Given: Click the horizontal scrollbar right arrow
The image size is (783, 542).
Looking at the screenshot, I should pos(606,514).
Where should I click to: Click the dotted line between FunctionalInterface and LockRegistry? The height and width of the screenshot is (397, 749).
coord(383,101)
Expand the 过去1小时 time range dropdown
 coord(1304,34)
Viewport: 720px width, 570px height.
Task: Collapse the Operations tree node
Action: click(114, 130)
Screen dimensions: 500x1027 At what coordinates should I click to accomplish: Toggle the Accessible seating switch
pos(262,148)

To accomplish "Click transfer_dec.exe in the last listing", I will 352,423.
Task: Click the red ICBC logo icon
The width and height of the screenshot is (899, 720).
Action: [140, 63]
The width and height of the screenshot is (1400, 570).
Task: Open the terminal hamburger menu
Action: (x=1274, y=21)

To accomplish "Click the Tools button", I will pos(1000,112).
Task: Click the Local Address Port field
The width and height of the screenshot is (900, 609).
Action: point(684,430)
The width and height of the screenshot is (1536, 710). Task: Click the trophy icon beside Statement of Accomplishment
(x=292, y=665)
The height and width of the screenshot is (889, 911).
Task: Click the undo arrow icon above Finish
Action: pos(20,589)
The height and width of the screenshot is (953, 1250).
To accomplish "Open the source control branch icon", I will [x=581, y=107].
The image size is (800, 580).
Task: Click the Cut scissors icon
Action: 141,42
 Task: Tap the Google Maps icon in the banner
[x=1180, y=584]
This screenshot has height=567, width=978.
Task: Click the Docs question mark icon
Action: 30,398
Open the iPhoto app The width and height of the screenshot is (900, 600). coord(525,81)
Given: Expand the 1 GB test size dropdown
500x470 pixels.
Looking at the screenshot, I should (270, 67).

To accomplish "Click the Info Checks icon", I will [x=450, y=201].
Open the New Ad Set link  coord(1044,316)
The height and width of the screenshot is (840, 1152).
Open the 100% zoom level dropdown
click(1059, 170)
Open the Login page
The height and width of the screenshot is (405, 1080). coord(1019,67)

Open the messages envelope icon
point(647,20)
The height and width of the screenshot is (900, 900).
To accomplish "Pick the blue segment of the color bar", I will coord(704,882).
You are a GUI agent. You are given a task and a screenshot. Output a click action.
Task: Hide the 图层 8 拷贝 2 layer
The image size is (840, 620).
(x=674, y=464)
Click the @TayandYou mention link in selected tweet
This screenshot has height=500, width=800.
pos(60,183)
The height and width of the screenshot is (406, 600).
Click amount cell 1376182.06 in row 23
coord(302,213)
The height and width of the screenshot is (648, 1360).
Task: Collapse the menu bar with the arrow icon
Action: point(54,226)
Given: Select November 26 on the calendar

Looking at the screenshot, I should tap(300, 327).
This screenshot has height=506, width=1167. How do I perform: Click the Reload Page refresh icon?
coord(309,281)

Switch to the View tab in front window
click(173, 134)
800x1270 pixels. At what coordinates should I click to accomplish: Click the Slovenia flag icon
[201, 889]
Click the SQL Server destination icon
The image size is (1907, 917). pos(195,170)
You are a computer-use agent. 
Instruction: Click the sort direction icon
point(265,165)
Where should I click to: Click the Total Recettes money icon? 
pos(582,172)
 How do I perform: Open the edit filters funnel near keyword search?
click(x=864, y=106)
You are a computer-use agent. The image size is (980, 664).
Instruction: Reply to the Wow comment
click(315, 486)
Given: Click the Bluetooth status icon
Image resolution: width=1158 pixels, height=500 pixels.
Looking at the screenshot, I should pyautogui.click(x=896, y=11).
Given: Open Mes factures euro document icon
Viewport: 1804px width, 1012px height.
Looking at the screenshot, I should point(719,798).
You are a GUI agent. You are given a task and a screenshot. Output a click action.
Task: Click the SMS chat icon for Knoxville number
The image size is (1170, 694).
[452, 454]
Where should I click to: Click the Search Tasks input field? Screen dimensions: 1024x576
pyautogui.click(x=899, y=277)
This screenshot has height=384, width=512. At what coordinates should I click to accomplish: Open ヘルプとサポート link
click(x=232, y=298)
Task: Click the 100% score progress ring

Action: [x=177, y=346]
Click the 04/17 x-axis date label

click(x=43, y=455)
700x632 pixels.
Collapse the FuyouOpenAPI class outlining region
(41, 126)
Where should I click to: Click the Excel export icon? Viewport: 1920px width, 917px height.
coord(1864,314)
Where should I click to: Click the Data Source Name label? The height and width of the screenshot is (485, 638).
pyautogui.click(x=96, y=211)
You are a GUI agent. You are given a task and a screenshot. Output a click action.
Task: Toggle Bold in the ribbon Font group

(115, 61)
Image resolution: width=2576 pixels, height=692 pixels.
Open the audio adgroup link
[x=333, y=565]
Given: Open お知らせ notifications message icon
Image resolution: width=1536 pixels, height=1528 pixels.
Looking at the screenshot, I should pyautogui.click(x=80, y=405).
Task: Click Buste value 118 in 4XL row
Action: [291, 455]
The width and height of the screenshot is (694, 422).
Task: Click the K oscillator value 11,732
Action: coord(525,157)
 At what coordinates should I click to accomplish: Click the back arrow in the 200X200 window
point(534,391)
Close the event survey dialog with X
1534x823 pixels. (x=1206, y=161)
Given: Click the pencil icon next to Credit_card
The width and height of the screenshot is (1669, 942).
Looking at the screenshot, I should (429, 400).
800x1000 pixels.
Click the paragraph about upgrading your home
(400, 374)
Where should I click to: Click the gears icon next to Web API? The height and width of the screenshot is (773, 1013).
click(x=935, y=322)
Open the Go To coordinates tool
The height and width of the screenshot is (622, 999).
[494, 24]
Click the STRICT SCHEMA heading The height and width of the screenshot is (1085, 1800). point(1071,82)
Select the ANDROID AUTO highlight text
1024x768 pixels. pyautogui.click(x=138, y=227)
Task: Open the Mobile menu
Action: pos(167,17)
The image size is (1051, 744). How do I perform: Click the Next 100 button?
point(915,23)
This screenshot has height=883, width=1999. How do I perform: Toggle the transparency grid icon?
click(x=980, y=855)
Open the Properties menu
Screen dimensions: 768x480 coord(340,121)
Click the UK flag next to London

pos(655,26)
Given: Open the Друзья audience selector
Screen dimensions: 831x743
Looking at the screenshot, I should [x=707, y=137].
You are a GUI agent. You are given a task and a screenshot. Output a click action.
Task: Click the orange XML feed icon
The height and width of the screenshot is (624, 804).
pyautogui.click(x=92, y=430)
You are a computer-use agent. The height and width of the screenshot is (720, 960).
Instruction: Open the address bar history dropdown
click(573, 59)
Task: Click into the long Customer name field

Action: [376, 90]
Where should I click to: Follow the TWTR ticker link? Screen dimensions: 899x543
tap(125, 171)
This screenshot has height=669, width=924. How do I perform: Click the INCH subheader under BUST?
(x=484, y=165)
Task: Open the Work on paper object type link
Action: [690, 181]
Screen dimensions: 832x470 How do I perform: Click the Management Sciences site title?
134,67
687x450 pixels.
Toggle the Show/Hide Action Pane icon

**What you will do:** Your job is to print exactly the lines that run from the top of the entries through the line with "Open the iPhoto", and no others.

**Solution:**
Given: Click the horizontal scrollbar right arrow
The image size is (783, 542).
Looking at the screenshot, I should pos(606,514).
Where should I click to: Click the dotted line between FunctionalInterface and LockRegistry? The height and width of the screenshot is (397, 749).
coord(383,101)
Expand the 过去1小时 time range dropdown
 coord(1304,34)
Viewport: 720px width, 570px height.
Task: Collapse the Operations tree node
Action: click(114, 130)
Screen dimensions: 500x1027 At what coordinates should I click to accomplish: Toggle the Accessible seating switch
pos(262,148)

To accomplish "Click transfer_dec.exe in the last listing", I will 352,423.
Task: Click the red ICBC logo icon
The width and height of the screenshot is (899, 720).
Action: [140, 63]
The width and height of the screenshot is (1400, 570).
Task: Open the terminal hamburger menu
Action: (x=1274, y=21)

To accomplish "Click the Tools button", I will pos(1000,112).
Task: Click the Local Address Port field
The width and height of the screenshot is (900, 609).
Action: point(684,430)
The width and height of the screenshot is (1536, 710). Task: Click the trophy icon beside Statement of Accomplishment
(x=292, y=665)
The height and width of the screenshot is (889, 911).
Task: Click the undo arrow icon above Finish
Action: pos(20,589)
The height and width of the screenshot is (953, 1250).
To accomplish "Open the source control branch icon", I will [x=581, y=107].
The image size is (800, 580).
Task: Click the Cut scissors icon
Action: 141,42
 Task: Tap the Google Maps icon in the banner
[x=1180, y=584]
This screenshot has height=567, width=978.
Task: Click the Docs question mark icon
Action: 30,398
Open the iPhoto app The width and height of the screenshot is (900, 600). coord(525,81)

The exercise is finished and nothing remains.